In its first big decision in June that isn’t on Obamacare or same-sex marriage, the Supreme Court handed a huge loss to a confederate group that wanted to force Texas to issue a specialty license plate emblazoned with a logo of the Confederate flag. The ruling marked a watershed win for liberals, but the biggest surprise was ultraconservative Justice Clarence Thomas, who joined them in finding Texas did not violate the First Amendment when it denied the Confederate group’s request for plates.

The decision in Walker v. Sons of Confederate Veterans comes at a sobering moment for the country, as the people of Charleston, South Carolina, come to grips with a deadly shooting at a historic black church there. Rarely does a decision of the Supreme Court — often shrouded in legal formalisms and procedural abstractions — meet so directly with a real-time tragedy in the headlines. But Walker is such a case: Vox reports that even now, a Confederate flag still flies in the South Carolina statehouse.

The case began with a coalition of groups and citizens — including the NAACP, clergy, and elected officials — worried about what Confederate-flag plates would represent. They lobbied the Texas Department of Motor Vehicles to reject them. In the face of the outcry, the agency said “that a significant portion of the public associates the Confederate flag with organizations advocating expressions of hate directed toward people or groups that is demeaning to those people or groups,” and declined to issue the plates. In response, the Sons of Confederate Veterans brought suit in federal court and ultimately won at the U.S. Court of Appeals for the Fifth Circuit, which said Texas engaged in “impermissible viewpoint discrimination” and thus violated its free-speech rights.
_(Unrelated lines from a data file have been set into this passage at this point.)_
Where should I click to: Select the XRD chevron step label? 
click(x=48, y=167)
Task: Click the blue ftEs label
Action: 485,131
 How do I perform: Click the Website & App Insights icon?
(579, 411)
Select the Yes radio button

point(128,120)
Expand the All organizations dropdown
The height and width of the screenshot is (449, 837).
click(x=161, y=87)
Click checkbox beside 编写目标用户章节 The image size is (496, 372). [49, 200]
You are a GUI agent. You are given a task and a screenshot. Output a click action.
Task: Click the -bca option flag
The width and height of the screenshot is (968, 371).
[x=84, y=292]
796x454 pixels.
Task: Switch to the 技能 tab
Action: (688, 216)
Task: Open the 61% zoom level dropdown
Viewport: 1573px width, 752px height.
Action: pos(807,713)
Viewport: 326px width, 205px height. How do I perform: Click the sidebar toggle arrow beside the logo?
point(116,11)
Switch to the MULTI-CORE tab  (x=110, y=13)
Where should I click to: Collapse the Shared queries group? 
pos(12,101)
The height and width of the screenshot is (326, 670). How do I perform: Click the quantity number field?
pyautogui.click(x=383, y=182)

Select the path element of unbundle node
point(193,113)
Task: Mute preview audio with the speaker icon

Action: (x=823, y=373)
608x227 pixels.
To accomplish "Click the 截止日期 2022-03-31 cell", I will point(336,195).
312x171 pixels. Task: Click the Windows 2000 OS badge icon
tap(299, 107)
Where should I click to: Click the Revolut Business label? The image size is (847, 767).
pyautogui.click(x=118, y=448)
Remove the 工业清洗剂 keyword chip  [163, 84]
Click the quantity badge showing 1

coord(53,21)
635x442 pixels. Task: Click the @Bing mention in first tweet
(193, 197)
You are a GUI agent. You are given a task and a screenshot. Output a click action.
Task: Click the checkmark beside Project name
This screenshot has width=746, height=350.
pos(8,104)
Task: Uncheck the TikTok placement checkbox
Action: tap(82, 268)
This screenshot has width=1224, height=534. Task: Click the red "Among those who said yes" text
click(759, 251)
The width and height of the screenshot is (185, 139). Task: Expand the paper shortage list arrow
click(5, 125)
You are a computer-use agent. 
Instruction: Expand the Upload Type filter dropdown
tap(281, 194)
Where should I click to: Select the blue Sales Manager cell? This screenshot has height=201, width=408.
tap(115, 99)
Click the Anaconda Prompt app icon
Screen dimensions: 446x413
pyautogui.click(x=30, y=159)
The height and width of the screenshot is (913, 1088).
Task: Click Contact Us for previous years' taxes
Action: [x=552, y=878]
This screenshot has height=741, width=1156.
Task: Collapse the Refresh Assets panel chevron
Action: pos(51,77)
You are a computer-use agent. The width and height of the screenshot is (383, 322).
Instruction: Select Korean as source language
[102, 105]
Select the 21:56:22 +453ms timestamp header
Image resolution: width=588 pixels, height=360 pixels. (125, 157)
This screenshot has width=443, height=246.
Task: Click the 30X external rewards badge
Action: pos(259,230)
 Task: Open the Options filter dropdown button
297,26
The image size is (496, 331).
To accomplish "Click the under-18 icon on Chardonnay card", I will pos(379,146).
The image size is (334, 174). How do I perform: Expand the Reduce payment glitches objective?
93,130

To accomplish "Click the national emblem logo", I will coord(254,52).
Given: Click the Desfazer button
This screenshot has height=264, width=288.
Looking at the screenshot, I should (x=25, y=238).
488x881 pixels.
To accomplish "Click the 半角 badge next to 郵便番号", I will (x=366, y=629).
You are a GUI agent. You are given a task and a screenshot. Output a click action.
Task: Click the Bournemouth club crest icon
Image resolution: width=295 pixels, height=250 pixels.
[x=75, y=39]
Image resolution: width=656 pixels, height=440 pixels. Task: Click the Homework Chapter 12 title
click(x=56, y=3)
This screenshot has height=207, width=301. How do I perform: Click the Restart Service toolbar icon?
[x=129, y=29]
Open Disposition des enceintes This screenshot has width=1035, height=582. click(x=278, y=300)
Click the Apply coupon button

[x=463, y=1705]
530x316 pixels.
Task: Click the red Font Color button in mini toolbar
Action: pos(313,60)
The Supreme Court sided 5-to-4 with Texas and ruled that denying the license plates did not run afoul of the Constitution. In the decision, Justice Stephen Breyer said that the issuance of license plates represents “government speech” and thus is not subject to “the First Amendment rules designed to protect the marketplace of ideas.” In other words, governments are allowed to make viewpoint determinations of their own — and do all the time — and are only beholden to the democratic process to judge the value of what is said.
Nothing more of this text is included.